== What to work on ==
Below are the entries; give again exactly the lines from the one mentioning "Task: Open Ренессанс Кигали team entry" through the one mentioning "You are a computer-use agent. Viewport: 754px", inclusive.

Source information START

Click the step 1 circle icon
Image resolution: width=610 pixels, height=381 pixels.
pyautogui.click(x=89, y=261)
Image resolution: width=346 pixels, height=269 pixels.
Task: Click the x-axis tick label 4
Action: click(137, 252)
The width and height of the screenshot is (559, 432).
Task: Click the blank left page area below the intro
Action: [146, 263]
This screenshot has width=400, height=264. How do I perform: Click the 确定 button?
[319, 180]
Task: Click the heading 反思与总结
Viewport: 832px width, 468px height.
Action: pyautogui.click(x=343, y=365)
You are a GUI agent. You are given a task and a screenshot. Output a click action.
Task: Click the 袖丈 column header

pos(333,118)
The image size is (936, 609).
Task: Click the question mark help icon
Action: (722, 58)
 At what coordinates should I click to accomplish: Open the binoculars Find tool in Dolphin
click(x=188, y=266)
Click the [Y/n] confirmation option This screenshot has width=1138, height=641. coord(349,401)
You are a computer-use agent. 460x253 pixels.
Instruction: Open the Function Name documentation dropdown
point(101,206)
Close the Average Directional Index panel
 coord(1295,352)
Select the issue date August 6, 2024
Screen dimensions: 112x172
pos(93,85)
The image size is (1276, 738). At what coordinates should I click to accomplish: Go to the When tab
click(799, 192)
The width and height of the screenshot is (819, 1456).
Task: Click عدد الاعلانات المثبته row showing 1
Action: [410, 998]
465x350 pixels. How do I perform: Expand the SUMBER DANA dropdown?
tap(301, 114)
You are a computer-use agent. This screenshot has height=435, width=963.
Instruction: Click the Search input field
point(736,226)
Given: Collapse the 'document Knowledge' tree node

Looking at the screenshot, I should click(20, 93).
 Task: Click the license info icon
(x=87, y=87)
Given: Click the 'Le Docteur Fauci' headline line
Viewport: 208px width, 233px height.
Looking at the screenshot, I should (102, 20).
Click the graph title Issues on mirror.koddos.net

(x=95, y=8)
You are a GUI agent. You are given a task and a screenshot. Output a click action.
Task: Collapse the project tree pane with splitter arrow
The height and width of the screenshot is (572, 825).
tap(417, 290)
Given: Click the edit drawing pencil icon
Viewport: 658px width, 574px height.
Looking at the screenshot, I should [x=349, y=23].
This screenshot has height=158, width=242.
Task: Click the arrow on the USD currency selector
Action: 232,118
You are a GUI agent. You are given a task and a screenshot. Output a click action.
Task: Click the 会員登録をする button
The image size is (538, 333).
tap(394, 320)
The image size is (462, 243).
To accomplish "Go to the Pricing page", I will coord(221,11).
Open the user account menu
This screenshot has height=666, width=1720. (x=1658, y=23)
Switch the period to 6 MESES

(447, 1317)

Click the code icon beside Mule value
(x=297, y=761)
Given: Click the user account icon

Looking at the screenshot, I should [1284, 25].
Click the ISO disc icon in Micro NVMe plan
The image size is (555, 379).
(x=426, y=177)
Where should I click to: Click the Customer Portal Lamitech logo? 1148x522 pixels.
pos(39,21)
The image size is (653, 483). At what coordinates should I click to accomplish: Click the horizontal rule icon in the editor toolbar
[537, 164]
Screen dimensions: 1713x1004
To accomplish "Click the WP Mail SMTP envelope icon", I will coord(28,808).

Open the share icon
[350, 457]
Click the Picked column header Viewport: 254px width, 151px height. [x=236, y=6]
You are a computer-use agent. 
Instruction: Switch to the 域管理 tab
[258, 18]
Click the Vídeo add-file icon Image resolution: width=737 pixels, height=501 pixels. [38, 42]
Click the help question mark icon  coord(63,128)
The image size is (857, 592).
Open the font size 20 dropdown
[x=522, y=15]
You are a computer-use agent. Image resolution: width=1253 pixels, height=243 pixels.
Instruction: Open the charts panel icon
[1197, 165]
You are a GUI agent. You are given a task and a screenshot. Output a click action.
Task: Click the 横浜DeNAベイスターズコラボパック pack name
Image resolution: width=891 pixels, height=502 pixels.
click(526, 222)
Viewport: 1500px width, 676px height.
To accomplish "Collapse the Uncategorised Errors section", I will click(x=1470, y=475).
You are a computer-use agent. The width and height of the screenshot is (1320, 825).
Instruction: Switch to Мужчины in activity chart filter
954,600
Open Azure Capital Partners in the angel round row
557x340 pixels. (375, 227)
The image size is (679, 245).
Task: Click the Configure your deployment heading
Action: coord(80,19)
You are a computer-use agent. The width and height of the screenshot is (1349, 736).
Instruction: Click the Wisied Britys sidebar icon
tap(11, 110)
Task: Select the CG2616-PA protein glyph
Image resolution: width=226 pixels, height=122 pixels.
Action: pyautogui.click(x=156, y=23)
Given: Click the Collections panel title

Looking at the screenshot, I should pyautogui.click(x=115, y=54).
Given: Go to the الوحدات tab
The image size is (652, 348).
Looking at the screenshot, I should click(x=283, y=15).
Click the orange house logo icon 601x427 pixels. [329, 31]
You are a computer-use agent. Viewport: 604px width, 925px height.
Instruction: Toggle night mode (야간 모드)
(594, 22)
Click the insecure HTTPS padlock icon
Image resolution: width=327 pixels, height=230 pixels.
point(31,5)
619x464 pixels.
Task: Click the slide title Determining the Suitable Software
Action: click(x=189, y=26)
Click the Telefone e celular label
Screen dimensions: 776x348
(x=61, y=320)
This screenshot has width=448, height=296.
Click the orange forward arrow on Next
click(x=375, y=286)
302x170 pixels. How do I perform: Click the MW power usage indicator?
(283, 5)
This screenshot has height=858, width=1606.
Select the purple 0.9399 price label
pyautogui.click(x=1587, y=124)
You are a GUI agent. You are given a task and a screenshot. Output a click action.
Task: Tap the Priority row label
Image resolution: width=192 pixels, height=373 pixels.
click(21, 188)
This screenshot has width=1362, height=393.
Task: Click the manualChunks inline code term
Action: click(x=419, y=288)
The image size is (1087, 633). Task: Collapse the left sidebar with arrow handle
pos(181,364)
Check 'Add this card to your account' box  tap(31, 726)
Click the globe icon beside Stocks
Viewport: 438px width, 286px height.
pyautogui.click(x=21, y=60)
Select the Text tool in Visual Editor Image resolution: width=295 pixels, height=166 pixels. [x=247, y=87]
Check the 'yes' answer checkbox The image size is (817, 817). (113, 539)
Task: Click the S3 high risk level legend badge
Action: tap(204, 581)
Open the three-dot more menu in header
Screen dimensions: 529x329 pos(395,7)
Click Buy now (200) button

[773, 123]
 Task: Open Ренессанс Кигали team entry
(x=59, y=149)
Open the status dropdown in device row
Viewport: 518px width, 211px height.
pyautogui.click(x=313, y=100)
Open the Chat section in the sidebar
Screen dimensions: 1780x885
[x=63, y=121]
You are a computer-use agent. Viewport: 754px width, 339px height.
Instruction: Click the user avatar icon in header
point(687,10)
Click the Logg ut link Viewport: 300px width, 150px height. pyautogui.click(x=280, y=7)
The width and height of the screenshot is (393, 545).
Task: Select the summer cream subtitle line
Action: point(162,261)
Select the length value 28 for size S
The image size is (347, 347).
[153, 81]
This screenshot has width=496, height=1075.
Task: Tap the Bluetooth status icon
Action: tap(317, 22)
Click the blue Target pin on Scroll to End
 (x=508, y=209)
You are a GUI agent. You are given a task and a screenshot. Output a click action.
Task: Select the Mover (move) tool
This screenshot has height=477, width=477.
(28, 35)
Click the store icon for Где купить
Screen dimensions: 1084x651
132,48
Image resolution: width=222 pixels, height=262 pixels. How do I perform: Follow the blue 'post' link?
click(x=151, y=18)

Source information END

== Answer to this task ==
 Task: Open Ренессанс Кигали team entry
(x=59, y=149)
Open the status dropdown in device row
Viewport: 518px width, 211px height.
pyautogui.click(x=313, y=100)
Open the Chat section in the sidebar
Screen dimensions: 1780x885
[x=63, y=121]
You are a computer-use agent. Viewport: 754px width, 339px height.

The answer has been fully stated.